In many ways Philip Glass was the perfect composer to treat this subject matter. Beginning his career as one of the architects of American minimalism, Glass’ work has been in the public eye ever since the 1976 première of his epic five-hour opera Einstein on the Beach. His significance in the world of contemporary music has gradually become apparent through a prolific output that embraces just about every genre from stage works to film scores, symphonies and string quartets. Like the Hollywood magnate Disney, Glass has also been responsible for managing a creative empire, and one that was designed to occupy a position at the forefront of Western culture.
The Perfect American focuses on the last years of Disney’s life where we see him hospitalized and dying from lung cancer. Flashbacks revealing his ruthless conduct towards company draughtsmen are pitted against his childlike pleas to be cryogenically frozen when faced with death. The ex-Disney artist William Dantine drifts in and out of the drama, recalling the incident where he was fired for attempting to form a union. Rose-tinted memories from Disney’s home town of Marceline, Missouri permeate the narrative, while the animator’s objectionable views regarding money, politics and race are given a rather tongue-in-cheek airing.
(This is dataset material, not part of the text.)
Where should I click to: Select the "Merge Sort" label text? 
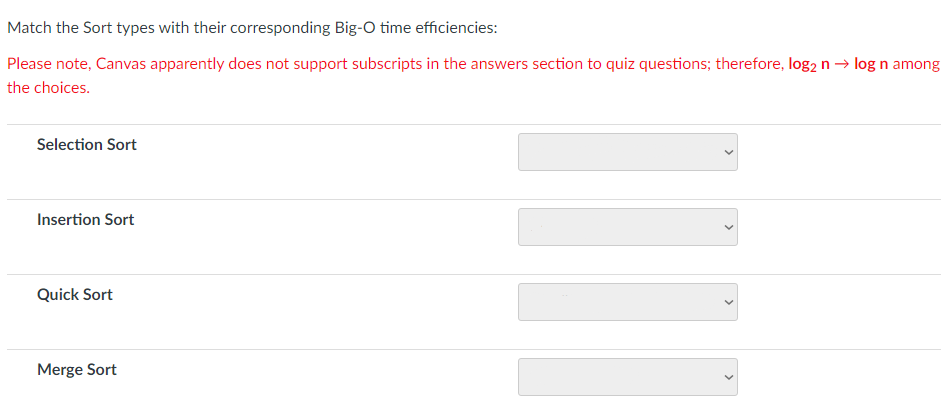[x=76, y=370]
Phelim McDermott’s staging for this production was a marvel to behold. A circular platform comprised the main set and there were several stylish devices that worked in tandem with this. Revolving sheets of gauze were brilliantly exploited with beams of projected light “sketching” each scene upon the hanging material or mimicking the electrical interference that marked old cinema screens. McDermott’s solution to the copyright protecting reproductions of Disney’s characters was similarly ingenious: a silent team of animators dressed in checked clothing and white gloves imitated the movements and mannerisms of the Disney menagerie throughout the opera. They hopped, bounced and twiddled their fingers with the elegance of mime artists, while alluding to the Disney world in menacing animal-fashioned balaclavas.